● Aim of the exercise:
Copy out all of the material. Every line must match the original.

'''

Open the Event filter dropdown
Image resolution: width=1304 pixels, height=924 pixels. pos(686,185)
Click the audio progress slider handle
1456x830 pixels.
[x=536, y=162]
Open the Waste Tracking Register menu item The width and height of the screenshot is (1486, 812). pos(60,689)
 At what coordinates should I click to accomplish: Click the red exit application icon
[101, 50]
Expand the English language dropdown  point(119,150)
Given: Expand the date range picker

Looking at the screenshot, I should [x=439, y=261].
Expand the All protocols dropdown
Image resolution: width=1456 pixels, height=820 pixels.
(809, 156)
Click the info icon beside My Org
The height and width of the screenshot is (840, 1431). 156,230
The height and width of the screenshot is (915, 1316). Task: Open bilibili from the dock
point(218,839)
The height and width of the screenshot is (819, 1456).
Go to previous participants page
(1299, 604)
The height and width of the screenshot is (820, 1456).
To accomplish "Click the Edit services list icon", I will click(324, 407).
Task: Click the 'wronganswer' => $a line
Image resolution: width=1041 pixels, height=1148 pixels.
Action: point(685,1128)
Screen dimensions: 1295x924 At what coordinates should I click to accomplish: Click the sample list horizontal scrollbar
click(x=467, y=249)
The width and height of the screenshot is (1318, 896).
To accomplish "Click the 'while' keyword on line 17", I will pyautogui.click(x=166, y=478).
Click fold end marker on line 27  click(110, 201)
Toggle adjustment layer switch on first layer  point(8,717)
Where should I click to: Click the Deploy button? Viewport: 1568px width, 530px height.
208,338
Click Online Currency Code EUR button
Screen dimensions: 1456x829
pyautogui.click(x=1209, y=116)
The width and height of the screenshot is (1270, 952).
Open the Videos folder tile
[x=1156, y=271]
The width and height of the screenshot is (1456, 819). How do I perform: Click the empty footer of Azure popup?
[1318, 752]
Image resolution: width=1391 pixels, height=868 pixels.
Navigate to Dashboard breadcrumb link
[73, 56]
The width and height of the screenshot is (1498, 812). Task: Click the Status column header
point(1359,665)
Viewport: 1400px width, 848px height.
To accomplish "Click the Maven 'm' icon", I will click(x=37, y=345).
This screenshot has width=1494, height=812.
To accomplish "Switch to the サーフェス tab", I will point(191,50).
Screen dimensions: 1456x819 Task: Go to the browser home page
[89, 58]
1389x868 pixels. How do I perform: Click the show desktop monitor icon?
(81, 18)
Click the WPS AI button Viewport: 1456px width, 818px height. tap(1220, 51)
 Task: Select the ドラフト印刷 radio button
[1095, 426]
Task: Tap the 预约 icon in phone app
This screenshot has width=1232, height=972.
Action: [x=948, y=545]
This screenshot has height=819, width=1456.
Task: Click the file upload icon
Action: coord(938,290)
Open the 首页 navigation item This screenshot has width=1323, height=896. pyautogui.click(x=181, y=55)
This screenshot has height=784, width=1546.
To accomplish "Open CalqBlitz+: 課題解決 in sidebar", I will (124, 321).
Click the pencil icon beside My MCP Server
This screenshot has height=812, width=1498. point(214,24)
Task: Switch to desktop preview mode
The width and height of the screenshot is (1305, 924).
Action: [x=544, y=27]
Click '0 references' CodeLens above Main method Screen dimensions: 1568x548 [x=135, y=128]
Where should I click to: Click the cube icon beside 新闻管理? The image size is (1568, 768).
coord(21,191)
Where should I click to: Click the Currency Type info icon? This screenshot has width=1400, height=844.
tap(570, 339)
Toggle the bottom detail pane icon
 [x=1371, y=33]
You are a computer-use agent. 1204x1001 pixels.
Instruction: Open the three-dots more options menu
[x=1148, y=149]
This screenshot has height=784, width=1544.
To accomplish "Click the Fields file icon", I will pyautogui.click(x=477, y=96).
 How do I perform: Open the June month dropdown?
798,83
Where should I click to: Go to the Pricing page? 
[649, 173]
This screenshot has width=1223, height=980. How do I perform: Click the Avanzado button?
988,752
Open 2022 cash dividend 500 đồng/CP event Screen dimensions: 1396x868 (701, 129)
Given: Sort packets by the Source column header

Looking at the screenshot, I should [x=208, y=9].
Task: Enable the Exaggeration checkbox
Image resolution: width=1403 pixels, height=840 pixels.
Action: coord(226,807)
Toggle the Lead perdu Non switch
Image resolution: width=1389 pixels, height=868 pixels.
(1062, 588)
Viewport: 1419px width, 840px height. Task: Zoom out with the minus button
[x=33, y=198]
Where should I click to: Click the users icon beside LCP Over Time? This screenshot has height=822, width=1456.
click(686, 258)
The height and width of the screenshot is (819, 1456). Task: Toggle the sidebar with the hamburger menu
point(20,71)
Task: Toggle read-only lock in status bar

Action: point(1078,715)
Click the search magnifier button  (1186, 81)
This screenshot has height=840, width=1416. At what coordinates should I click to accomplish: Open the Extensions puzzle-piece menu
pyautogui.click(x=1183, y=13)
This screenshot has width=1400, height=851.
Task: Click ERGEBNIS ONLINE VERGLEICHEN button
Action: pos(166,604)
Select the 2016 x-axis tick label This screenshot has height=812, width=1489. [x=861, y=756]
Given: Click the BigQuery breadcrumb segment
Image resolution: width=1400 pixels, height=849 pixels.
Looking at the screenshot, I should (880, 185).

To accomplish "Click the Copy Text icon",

'''

● Response to the exercise:
Open the Event filter dropdown
Image resolution: width=1304 pixels, height=924 pixels. pos(686,185)
Click the audio progress slider handle
1456x830 pixels.
[x=536, y=162]
Open the Waste Tracking Register menu item The width and height of the screenshot is (1486, 812). pos(60,689)
 At what coordinates should I click to accomplish: Click the red exit application icon
[101, 50]
Expand the English language dropdown  point(119,150)
Given: Expand the date range picker

Looking at the screenshot, I should [x=439, y=261].
Expand the All protocols dropdown
Image resolution: width=1456 pixels, height=820 pixels.
(809, 156)
Click the info icon beside My Org
The height and width of the screenshot is (840, 1431). 156,230
The height and width of the screenshot is (915, 1316). Task: Open bilibili from the dock
point(218,839)
The height and width of the screenshot is (819, 1456).
Go to previous participants page
(1299, 604)
The height and width of the screenshot is (820, 1456).
To accomplish "Click the Edit services list icon", I will click(324, 407).
Task: Click the 'wronganswer' => $a line
Image resolution: width=1041 pixels, height=1148 pixels.
Action: point(685,1128)
Screen dimensions: 1295x924 At what coordinates should I click to accomplish: Click the sample list horizontal scrollbar
click(x=467, y=249)
The width and height of the screenshot is (1318, 896).
To accomplish "Click the 'while' keyword on line 17", I will pyautogui.click(x=166, y=478).
Click fold end marker on line 27  click(110, 201)
Toggle adjustment layer switch on first layer  point(8,717)
Where should I click to: Click the Deploy button? Viewport: 1568px width, 530px height.
208,338
Click Online Currency Code EUR button
Screen dimensions: 1456x829
pyautogui.click(x=1209, y=116)
The width and height of the screenshot is (1270, 952).
Open the Videos folder tile
[x=1156, y=271]
The width and height of the screenshot is (1456, 819). How do I perform: Click the empty footer of Azure popup?
[1318, 752]
Image resolution: width=1391 pixels, height=868 pixels.
Navigate to Dashboard breadcrumb link
[73, 56]
The width and height of the screenshot is (1498, 812). Task: Click the Status column header
point(1359,665)
Viewport: 1400px width, 848px height.
To accomplish "Click the Maven 'm' icon", I will click(x=37, y=345).
This screenshot has width=1494, height=812.
To accomplish "Switch to the サーフェス tab", I will point(191,50).
Screen dimensions: 1456x819 Task: Go to the browser home page
[89, 58]
1389x868 pixels. How do I perform: Click the show desktop monitor icon?
(81, 18)
Click the WPS AI button Viewport: 1456px width, 818px height. tap(1220, 51)
 Task: Select the ドラフト印刷 radio button
[1095, 426]
Task: Tap the 预约 icon in phone app
This screenshot has width=1232, height=972.
Action: [x=948, y=545]
This screenshot has height=819, width=1456.
Task: Click the file upload icon
Action: coord(938,290)
Open the 首页 navigation item This screenshot has width=1323, height=896. pyautogui.click(x=181, y=55)
This screenshot has height=784, width=1546.
To accomplish "Open CalqBlitz+: 課題解決 in sidebar", I will (124, 321).
Click the pencil icon beside My MCP Server
This screenshot has height=812, width=1498. point(214,24)
Task: Switch to desktop preview mode
The width and height of the screenshot is (1305, 924).
Action: [x=544, y=27]
Click '0 references' CodeLens above Main method Screen dimensions: 1568x548 [x=135, y=128]
Where should I click to: Click the cube icon beside 新闻管理? The image size is (1568, 768).
coord(21,191)
Where should I click to: Click the Currency Type info icon? This screenshot has width=1400, height=844.
tap(570, 339)
Toggle the bottom detail pane icon
 [x=1371, y=33]
You are a computer-use agent. 1204x1001 pixels.
Instruction: Open the three-dots more options menu
[x=1148, y=149]
This screenshot has height=784, width=1544.
To accomplish "Click the Fields file icon", I will pyautogui.click(x=477, y=96).
 How do I perform: Open the June month dropdown?
798,83
Where should I click to: Go to the Pricing page? 
[649, 173]
This screenshot has width=1223, height=980. How do I perform: Click the Avanzado button?
988,752
Open 2022 cash dividend 500 đồng/CP event Screen dimensions: 1396x868 (701, 129)
Given: Sort packets by the Source column header

Looking at the screenshot, I should [x=208, y=9].
Task: Enable the Exaggeration checkbox
Image resolution: width=1403 pixels, height=840 pixels.
Action: coord(226,807)
Toggle the Lead perdu Non switch
Image resolution: width=1389 pixels, height=868 pixels.
(1062, 588)
Viewport: 1419px width, 840px height. Task: Zoom out with the minus button
[x=33, y=198]
Where should I click to: Click the users icon beside LCP Over Time? This screenshot has height=822, width=1456.
click(686, 258)
The height and width of the screenshot is (819, 1456). Task: Toggle the sidebar with the hamburger menu
point(20,71)
Task: Toggle read-only lock in status bar

Action: point(1078,715)
Click the search magnifier button  (1186, 81)
This screenshot has height=840, width=1416. At what coordinates should I click to accomplish: Open the Extensions puzzle-piece menu
pyautogui.click(x=1183, y=13)
This screenshot has width=1400, height=851.
Task: Click ERGEBNIS ONLINE VERGLEICHEN button
Action: pos(166,604)
Select the 2016 x-axis tick label This screenshot has height=812, width=1489. [x=861, y=756]
Given: Click the BigQuery breadcrumb segment
Image resolution: width=1400 pixels, height=849 pixels.
Looking at the screenshot, I should (880, 185).

To accomplish "Click the Copy Text icon",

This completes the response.